On Behalf of | Apr 26, 2024 | Estate Planning |

People who are creating an estate plan shouldn’t become so focused on passing down assets to their beneficiaries that they forget other consequential estate planning issues. One of these involves setting up plans that will go into effect in the event of medical incapacitation.

If you’re creating your estate plan, one of the most important end-of-life care plans you can set up has to do with your finances. Making one specific effort can help to ensure that your finances don’t suffer if you’re unable to manage them due to injury, illness, advanced age, or other limited circumstances.

Why should you set up a financial power of attorney?
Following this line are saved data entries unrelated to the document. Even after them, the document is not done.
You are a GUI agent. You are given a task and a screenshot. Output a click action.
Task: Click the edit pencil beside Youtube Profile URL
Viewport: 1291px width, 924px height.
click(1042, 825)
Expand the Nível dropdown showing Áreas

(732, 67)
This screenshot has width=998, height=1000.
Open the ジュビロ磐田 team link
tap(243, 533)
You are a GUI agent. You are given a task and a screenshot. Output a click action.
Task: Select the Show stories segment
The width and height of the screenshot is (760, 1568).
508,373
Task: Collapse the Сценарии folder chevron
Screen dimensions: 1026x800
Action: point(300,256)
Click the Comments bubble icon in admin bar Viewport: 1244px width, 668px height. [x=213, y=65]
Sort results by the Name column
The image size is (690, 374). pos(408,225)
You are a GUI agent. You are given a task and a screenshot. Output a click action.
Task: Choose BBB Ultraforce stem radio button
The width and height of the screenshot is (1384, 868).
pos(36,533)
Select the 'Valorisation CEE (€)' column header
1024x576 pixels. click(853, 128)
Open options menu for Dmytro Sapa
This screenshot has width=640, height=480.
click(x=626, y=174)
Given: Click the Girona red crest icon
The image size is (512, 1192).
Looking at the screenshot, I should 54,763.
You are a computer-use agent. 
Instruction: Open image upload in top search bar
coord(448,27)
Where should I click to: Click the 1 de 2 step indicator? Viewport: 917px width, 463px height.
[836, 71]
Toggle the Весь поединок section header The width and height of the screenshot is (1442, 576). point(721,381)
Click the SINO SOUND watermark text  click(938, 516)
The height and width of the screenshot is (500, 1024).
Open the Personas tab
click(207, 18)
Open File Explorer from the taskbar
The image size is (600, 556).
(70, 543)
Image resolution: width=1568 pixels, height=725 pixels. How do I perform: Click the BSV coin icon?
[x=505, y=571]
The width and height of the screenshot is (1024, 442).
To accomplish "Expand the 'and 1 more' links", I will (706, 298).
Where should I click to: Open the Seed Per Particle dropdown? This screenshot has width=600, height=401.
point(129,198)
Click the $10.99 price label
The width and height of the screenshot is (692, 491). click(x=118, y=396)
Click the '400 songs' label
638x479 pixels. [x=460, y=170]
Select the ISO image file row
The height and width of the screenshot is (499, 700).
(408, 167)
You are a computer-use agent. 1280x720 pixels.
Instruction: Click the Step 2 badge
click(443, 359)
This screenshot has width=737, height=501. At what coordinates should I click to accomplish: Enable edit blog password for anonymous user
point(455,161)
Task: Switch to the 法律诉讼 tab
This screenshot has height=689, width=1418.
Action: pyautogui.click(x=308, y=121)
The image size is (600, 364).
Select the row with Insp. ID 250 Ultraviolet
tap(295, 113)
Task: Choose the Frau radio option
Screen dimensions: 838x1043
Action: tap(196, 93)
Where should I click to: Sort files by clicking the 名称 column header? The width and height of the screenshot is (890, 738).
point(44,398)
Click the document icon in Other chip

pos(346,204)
Establishing a financial power of attorney can protect your assets so you can pass down as much as possible to your loved ones. The person you name will make all the decisions related to your finances if you become incapacitated. This gives the individual the ability to care for investments, buy and sell assets and manage financial accounts. They can do anything that you’d normally handle, so it’s a good idea to discuss these matters with them while you’re still able to do so.

Who should you name as financial power of attorney?

The person you name in your financial power of attorney must have good financial sense. They must be able to put their own wishes aside so they can make decisions that are based on your estate’s best interests. Ideally, they’ll live close to you so they can step in right away if something happens to you.

When does a financial power of attorney end?

A financial power of attorney goes into effect if you become incapacitated. It’s effective until you cancel it or you pass away. When you pass away, the duties related to your finances will transfer to the estate executor you named in your estate plan.

Making sure you have everything in order can help to provide you with peace of mind and give your loved ones clear instructions about how to handle your affairs. Working with a legal representative to get everything in order may help to reduce your stress and better ensure that you have a legally valid estate plan in place at all times.